*** Opening Data to use ***

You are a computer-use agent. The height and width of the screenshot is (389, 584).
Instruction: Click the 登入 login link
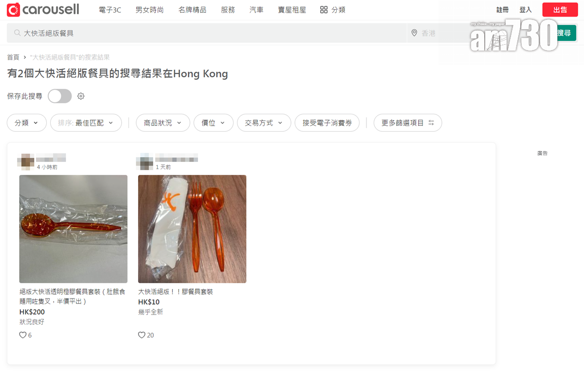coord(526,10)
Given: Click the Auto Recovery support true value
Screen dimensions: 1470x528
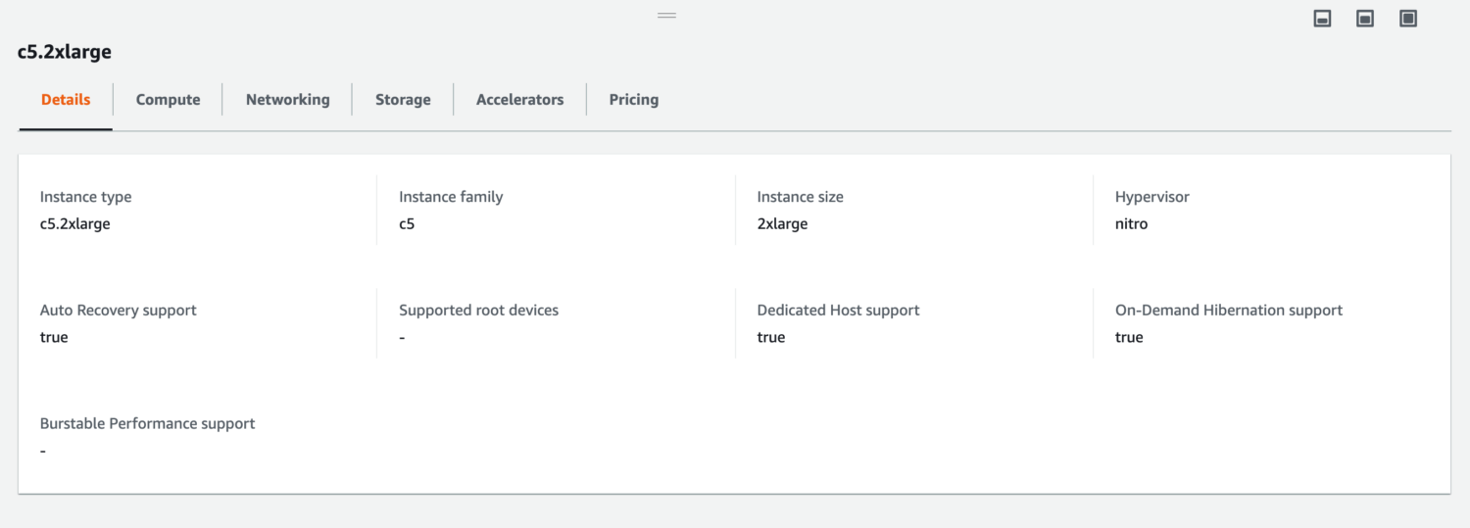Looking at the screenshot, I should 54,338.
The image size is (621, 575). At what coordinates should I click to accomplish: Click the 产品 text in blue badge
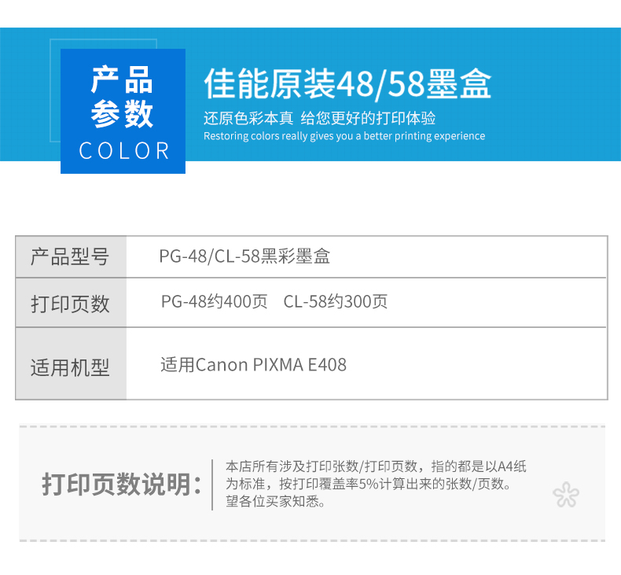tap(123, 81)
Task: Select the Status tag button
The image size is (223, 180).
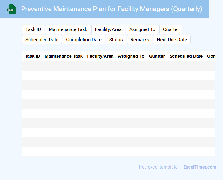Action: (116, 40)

*** Closing Data to use ***
*** Opening Data to use ***

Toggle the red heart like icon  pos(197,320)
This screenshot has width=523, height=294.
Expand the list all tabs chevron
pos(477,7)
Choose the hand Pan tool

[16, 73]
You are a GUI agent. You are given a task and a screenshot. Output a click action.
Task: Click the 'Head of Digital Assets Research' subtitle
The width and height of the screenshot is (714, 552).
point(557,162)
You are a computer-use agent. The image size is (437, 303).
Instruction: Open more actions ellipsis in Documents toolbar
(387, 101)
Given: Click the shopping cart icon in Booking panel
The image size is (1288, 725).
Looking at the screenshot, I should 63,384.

*** Closing Data to use ***
*** Opening Data to use ***

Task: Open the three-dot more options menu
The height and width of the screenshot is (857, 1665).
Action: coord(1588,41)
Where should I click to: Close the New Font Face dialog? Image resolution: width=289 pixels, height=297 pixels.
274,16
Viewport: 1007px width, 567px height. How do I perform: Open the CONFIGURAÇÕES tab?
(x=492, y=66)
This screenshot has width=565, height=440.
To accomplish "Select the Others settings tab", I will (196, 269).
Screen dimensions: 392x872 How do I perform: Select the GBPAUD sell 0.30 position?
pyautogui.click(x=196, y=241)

*** Closing Data to use ***

• Exercise aim:
Show, from the entries above, every line that includes the string "agent".

• Reply to the task:
You are a computer-use agent. The height and width of the screenshot is (389, 584).
You are a GUI agent. You are given a task and a screenshot. Output a click action.
You are a computer-use agent. The image size is (437, 303).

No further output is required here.